[Word and element locating data]
==*==

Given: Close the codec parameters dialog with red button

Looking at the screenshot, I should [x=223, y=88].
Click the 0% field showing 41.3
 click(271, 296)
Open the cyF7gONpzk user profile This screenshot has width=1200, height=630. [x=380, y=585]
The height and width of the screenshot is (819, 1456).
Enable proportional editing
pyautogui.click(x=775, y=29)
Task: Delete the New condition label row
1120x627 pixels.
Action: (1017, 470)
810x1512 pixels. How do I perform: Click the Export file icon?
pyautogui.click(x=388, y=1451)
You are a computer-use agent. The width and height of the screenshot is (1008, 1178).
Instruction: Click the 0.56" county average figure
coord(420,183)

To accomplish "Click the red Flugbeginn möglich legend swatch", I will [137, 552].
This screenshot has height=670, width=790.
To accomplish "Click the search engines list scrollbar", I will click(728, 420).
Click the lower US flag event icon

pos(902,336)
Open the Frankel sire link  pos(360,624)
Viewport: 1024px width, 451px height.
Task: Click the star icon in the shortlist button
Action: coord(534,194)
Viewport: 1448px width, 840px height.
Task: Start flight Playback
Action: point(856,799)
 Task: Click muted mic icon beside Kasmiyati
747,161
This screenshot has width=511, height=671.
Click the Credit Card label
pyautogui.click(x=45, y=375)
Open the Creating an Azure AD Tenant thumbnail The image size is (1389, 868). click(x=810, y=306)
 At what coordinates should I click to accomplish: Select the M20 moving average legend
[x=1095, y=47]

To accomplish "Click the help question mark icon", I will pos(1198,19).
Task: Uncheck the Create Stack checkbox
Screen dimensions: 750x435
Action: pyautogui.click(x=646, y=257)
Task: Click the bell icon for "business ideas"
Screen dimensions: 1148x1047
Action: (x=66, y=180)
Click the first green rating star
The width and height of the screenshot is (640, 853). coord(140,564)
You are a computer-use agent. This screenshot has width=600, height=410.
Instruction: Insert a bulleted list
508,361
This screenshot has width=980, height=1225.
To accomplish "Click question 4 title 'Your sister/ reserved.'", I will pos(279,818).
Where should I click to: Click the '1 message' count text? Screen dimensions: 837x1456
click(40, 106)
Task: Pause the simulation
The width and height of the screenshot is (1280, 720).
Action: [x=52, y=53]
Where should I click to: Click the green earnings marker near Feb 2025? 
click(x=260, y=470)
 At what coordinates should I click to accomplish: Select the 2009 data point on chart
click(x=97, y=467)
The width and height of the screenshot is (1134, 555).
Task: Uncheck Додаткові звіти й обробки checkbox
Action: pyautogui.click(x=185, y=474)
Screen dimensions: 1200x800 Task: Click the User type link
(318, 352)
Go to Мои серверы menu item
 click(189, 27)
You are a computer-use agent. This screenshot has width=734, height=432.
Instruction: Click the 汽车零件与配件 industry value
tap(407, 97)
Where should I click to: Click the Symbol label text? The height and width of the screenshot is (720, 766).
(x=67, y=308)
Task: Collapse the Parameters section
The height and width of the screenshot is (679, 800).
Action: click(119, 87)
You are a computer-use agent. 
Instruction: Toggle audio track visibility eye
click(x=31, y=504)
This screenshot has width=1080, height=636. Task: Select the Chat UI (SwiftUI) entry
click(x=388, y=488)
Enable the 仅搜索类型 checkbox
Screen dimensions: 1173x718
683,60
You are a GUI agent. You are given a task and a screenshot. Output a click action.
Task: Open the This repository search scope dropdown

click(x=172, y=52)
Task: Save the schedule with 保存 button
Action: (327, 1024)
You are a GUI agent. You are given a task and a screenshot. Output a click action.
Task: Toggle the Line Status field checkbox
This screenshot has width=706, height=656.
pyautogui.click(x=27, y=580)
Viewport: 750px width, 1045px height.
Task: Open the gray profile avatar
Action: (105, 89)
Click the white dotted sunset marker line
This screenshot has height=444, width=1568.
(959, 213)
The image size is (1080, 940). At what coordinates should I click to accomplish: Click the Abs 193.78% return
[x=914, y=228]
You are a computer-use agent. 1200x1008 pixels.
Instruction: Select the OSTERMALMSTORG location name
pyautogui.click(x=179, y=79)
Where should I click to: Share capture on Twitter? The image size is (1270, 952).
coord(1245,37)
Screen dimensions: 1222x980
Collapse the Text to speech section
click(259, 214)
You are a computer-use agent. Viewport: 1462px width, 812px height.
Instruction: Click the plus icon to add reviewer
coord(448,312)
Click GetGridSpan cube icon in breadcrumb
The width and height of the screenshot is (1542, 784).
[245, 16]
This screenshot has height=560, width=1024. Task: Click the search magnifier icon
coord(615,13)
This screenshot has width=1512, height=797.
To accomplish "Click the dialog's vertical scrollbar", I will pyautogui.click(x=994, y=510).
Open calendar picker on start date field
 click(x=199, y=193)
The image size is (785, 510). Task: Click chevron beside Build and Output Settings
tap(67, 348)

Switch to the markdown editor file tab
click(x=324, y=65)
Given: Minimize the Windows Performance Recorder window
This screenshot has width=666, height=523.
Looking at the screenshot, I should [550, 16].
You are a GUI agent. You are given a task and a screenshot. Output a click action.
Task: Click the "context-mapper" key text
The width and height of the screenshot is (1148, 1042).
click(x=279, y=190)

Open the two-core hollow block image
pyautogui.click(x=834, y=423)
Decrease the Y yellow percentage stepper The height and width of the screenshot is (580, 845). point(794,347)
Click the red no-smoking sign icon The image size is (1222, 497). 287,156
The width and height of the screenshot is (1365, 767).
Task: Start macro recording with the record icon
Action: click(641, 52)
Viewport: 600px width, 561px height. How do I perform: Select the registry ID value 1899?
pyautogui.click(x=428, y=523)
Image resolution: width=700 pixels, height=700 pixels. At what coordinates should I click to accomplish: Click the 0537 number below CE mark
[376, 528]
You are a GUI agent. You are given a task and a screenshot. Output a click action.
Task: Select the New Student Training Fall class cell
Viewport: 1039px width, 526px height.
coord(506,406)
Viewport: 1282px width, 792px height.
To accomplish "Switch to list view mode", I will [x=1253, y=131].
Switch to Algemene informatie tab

==*==

EXERCISE GOAL: Count the lines in the entries above that contain the word "checkbox", and reply with that number alone.

FINISHED ANSWER: 4